Si durante la adquisición de un visualizador para aplicaciones de Cine en Casa, la mayoría de gente ya sabe que demandará una relación de aspecto panorámica, ¿por qué no se insiste desde ya por una alta resolución?
Es verdad que hoy por hoy el 99% de las fuentes nos llegan con resolución estándar (PAL y DVD-Video), pero un televisor tiene un uso mucho más prolongado de lo que esta tecnología parece que va a evolucionar. Si por exigencia del mercado americano y nipón ya perdemos resolución con los paneles de 858x480 píxeles (ideados para NTSC), pero nos resultan adecuados para PAL y DVD-Video, no será el caso cuando, por ejemplo, nos agenciemos un descodificador satélite para el canal Euro1080. Este canal, por ejemplo, emite en 1.080i/720p, lo que hará que en nuestro visualizador WVGA, escalemos hacia abajo la magnífica resolución de este canal. Salimos perdiendo.

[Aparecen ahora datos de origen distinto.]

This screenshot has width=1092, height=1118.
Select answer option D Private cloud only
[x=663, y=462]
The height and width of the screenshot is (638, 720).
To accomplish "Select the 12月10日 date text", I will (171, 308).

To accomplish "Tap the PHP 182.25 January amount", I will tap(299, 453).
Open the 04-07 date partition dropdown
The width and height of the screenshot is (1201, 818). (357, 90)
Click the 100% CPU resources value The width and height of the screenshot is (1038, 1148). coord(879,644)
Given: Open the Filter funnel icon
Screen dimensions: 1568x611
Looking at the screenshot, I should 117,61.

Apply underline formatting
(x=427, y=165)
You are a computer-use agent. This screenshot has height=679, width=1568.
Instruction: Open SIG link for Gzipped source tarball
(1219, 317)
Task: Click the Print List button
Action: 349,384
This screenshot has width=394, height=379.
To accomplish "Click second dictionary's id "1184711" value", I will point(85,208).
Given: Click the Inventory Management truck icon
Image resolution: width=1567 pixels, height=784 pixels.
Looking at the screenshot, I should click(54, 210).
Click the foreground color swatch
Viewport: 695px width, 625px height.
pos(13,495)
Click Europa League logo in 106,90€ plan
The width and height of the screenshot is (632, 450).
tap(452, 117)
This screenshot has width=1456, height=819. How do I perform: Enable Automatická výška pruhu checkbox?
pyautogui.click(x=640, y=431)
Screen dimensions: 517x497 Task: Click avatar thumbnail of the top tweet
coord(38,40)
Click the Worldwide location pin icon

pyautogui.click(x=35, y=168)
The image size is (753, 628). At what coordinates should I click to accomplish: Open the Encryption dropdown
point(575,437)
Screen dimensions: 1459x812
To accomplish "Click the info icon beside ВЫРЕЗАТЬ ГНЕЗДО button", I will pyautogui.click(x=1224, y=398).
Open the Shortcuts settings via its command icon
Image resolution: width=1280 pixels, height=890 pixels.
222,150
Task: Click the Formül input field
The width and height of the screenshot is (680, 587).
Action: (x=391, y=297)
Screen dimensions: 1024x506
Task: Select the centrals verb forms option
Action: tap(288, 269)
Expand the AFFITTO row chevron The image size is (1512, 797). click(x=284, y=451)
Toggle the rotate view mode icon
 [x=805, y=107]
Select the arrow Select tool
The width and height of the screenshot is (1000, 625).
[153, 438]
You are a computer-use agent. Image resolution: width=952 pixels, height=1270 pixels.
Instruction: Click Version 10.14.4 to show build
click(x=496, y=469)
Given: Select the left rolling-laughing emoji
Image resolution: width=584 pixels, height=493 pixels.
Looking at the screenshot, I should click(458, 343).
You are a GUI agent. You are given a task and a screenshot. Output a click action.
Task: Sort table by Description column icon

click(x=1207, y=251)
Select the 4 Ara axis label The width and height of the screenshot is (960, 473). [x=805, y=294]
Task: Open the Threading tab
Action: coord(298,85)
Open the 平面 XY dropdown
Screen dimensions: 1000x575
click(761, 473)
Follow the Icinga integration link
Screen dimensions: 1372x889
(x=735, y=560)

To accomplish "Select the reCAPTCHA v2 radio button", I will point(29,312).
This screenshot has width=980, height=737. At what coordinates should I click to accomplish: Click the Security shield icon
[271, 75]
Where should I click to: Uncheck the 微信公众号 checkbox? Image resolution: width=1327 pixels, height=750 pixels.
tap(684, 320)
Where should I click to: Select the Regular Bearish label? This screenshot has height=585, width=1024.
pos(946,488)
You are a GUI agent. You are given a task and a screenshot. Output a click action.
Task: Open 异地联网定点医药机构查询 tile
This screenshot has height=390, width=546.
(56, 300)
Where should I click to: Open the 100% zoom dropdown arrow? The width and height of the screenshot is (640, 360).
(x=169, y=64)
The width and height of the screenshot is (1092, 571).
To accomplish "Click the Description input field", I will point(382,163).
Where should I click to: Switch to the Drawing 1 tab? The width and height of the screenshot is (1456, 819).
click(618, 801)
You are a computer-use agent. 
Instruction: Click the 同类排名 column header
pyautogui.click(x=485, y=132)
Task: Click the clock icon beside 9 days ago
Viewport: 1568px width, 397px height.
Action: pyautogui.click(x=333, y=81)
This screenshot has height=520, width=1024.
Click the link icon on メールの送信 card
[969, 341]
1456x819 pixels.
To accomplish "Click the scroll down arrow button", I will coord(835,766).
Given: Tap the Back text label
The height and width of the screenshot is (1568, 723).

Lo mismo cuando llegue el Blu-Ray, el AOD, el WMV (hay películas en Zona 1 en Alta Resolución), o D-VHS (que ya existe, desde hace años, pero peca de una casi insignificante presencia de películas editadas), o la DVB-T si algún operador se atreve a apostar por calidad y prescindir de más canales. Esto que parece futuro está a la vuelta de la esquina.

Figura 1: Dos imágenes. La superior emula un panel de alta definición, mientras que la inferior lo hace con un panel de mismo tamaño pero baja resolución.
A LA ESPERA
Mientras no llegan a popularizarse estos formatos en Alta Definición, ¿podemos aprovechar las ventajas de nuestro televisor en alta definición?
Si ya tenemos claro que un televisor o cualquier otro visualizador (incluyendo proyectores) sólo puede etiquetarse como “preparado para la Alta Definición” cuando acepta y visualiza imágenes nativas como mínimo en 720p, la pregunta anterior no resulta tendenciosa, sino más bien práctica.
Pues la verdad es que existe la posibilidad de poder escalar imágenes en resolución estándar a resolución superior. Evidentemente el resultado queda lejos de las posibilidades reales que cada formato consigue de manera correcta, pero en función de la calidad del escalador es probable conseguir una imagen en pantalla realmente mejor. La figura 1 intenta representar las diferencias entre una imagen en resolución estándar y otra en alta resolución. Es un ejemplo “ficticio” generado por ordenador, pero que ofrece una útil visión práctica de lo que podemos percibir en pantalla, y como hemos visto en esta revista, vale la pena.